-- SOURCE TEXT follows --

It was a big call, sending the royals out and about straight after the Oprah interview. We have to be seen to be believed, as Her Majesty is said to have once observed. It’s a philosophy more complicated than it appears and one which should have the Sussexes worried.
As a strategy, it’s not risk-free. Within 24 hours of ITV’s broadcast of the Meghan and Harry interview, Charles went to a vaccination centre in North London. A couple of days later, William was at an East End school. It’s amazing how rarely these things go wrong. True: appearances aren’t widely trailed in advance, armed officers are at hand, and to a great extent crowds police themselves. Even so, it just takes a moron with a brass neck and a grudge to make trouble. A slap, a mouthful of spittle, a foul-mouthed slogan. Whatever the stunt, smartphones would guarantee global notoriety for the perpetrator.
In a digital world, does it make sense for the royals to keep on pressing the flesh? Not solely because of the risks, but because the publicity gains are seemingly so slight. I remember putting that question to a senior courtier a few years ago in a cosy bar overlooking Green Park. Our positions were the reverse of what you might expect. He felt the monarchy ought to be concentrating less on tree-planting ceremonies and more on mass media messaging. I felt then, and feel even more strongly in light of recent events, that the Court Circular is the monarchy’s secret weapon.
My logic is straightforward. According to a YouGov study in 2017, over the long decades of her reign our monarch has either physically met or been seen by a third of her subjects. For many of them the encounter is indelible, unsettling even. Stories abound of hard-nosed trades union officials or foreign potentates bent on grandstanding who find themselves so discombobulated that they curtsey when they should be bowing. And anyone who has met Her Majesty tells a similar story of being, if not wrong-footed, then at least a trifle star-struck.
On the one and only occasion I talked to the Queen, at a reception in South Africa, I noticed what everyone I imagine takes in when they meet her for the first time; her height and her eyes. Our Queen is tiny, and her eyes have an amazing lambent blue glow about them. Of course, not all the 20 million or so Britons who have seen the sovereign in person will have personally faced that most necessary if platitudinous of regal ice-breakers: 'And, what do you do?'. But just because they don’t get close enough to hand her a bouquet, doesn’t mean they leave unimpressed. And having seen her, what do they do next? They tell their family and their friends and their work colleagues and the lady at the check out at Sainsbury's. That 20 million undergoes a compounding effect because, when you meet the world’s most famous woman, you want to share the experience.
It’s a memory of a lifetime for us; for her it's just another day at the office. But simply because it’s routine, doesn’t mean it’s easy. As a royal correspondent for a couple of years, I watched the effort it takes to work a room well, to move along a line of rictus grins without looking bored. To tolerate the obsequious with as much equanimity as the interesting. Prince Charles, who attended 521 public engagements in 2019 (even more than the tireless Princess Royal’s 506) is especially good at this. A friend fondly recalls the Prince of Wales’ knack of remembering his soldiers’ names years after his last regimental inspection as their Colonel-in-Chief.

-- SOURCE TEXT concluded --

**WORK ORDER**
Decide whether each statement agrees with the article on royal appearances, answering yes or no and quoting the words of the article that settle it: (a) Charles visited a vaccination centre in North London within 24 hours of the interview's broadcast; (b) the senior courtier wanted the monarchy to hold more tree-planting ceremonies; (c) the Princess Royal attended more public engagements in 2019 than Prince Charles. The rows after the article on royal appearances are separate material and have no connection to it.

-- DATASET ENTRIES follows --

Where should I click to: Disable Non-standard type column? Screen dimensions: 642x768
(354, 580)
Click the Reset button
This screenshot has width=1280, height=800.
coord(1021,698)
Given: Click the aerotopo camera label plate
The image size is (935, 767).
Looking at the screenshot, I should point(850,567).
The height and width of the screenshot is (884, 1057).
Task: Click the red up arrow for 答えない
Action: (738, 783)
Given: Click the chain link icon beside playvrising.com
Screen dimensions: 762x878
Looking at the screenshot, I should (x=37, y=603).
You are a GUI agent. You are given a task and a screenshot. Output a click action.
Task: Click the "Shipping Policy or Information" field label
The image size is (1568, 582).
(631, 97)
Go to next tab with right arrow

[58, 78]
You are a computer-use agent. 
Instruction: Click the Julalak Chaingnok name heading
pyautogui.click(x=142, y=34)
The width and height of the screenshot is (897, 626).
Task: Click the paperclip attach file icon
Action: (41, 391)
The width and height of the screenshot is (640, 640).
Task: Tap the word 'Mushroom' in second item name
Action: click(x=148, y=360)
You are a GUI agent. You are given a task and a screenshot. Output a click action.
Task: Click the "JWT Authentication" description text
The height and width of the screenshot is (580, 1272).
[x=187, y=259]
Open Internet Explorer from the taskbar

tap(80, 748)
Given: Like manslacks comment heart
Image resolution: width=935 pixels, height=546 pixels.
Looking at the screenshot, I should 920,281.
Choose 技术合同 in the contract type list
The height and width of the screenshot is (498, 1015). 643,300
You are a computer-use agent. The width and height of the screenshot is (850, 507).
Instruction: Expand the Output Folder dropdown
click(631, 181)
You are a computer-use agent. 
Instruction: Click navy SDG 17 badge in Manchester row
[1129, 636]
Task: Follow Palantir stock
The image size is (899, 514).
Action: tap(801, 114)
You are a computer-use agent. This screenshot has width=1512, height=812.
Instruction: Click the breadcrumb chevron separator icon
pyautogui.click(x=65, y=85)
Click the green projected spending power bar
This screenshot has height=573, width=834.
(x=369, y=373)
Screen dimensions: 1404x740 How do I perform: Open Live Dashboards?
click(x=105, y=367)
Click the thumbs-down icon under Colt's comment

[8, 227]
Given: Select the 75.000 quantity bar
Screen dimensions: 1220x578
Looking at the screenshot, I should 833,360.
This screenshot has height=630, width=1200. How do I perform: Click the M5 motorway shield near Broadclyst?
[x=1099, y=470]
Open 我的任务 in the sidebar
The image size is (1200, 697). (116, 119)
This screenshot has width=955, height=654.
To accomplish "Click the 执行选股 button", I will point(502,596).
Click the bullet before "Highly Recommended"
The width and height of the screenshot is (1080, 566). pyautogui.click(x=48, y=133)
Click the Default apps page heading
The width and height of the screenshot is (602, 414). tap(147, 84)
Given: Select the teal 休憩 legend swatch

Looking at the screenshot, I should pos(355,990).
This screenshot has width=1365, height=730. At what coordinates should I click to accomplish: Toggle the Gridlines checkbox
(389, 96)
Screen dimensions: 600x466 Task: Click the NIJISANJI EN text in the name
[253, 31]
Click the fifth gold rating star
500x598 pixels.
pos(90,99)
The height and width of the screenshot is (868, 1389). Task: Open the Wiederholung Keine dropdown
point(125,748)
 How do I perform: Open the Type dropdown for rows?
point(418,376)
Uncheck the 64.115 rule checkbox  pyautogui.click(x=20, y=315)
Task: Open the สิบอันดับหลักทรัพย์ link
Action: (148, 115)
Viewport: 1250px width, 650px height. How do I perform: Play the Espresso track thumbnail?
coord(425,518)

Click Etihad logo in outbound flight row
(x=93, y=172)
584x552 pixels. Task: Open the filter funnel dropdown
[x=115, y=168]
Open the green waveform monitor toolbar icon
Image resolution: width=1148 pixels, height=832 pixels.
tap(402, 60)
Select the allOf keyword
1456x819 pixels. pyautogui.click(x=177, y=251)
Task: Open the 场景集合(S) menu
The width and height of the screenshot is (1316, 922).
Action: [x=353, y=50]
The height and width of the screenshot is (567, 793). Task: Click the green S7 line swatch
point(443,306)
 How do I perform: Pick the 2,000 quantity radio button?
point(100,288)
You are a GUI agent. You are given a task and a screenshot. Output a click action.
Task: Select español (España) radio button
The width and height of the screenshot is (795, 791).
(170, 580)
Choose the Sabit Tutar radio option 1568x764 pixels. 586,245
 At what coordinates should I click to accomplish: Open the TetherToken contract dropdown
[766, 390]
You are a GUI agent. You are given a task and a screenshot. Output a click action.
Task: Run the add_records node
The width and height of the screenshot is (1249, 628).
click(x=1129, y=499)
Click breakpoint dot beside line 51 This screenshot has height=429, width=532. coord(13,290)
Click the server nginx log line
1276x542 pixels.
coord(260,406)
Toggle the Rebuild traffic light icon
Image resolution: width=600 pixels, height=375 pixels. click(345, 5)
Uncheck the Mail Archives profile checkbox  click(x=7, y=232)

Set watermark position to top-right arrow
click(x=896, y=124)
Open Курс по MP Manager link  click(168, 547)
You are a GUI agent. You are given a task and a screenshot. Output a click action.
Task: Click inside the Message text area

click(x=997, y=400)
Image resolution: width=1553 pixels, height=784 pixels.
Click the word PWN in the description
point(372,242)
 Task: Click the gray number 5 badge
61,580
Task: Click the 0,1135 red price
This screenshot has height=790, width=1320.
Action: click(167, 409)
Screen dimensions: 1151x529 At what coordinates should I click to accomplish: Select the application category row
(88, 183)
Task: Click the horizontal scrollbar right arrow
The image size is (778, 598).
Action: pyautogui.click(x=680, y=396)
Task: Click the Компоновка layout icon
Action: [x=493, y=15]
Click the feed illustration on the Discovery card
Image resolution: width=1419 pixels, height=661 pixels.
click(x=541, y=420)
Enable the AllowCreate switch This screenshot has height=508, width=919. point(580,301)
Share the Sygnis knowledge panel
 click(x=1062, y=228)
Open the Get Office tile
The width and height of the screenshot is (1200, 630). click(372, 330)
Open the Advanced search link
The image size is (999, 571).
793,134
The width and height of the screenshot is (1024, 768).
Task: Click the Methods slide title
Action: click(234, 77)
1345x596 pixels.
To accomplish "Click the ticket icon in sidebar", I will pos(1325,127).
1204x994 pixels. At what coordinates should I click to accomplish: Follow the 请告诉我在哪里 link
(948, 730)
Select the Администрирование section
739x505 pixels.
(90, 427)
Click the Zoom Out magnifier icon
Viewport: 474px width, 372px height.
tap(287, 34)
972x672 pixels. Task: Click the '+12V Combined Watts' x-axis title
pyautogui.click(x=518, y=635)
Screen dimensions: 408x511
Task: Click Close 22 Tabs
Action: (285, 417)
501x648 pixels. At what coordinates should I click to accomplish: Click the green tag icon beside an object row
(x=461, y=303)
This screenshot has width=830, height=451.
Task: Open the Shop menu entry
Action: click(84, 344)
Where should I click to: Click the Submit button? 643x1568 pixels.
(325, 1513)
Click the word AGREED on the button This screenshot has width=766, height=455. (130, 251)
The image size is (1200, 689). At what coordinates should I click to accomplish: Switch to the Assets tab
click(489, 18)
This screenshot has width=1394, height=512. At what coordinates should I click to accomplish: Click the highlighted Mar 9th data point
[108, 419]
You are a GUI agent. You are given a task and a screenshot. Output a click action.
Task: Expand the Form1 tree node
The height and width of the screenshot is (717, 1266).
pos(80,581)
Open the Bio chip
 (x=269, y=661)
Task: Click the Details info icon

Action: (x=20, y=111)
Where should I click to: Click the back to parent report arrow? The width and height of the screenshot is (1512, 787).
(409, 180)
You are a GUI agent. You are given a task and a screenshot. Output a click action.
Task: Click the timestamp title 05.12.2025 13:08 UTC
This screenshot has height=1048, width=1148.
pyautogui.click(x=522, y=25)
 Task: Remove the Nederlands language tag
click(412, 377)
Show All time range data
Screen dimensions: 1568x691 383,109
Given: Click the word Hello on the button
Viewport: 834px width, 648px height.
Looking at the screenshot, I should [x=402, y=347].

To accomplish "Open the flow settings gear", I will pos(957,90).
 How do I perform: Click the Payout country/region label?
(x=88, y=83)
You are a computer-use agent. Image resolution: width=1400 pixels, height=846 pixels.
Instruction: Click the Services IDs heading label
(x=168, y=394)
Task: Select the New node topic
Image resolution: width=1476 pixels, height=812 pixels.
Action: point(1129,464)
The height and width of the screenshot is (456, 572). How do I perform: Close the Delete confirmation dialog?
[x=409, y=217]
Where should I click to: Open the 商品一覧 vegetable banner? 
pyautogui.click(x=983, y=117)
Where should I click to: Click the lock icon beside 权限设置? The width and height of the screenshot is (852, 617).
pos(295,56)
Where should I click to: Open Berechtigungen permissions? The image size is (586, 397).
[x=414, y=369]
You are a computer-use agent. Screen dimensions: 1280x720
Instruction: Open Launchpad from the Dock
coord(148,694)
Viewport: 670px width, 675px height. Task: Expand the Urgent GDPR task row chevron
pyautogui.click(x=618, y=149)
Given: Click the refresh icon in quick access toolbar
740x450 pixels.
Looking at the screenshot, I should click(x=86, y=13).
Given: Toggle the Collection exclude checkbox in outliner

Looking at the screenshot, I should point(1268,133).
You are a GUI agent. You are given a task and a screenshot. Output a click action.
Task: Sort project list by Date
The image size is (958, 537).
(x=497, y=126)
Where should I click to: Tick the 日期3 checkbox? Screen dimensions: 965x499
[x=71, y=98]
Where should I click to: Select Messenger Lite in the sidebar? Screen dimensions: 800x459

-- DATASET ENTRIES concluded --

**SOLUTION**
(a) Yes: "Within 24 hours of ITV’s broadcast of the Meghan and Harry interview, Charles went to a vaccination centre in North London."
(b) No: "He felt the monarchy ought to be concentrating less on tree-planting ceremonies and more on mass media messaging."
(c) No: "Prince Charles, who attended 521 public engagements in 2019 (even more than the tireless Princess Royal’s 506)"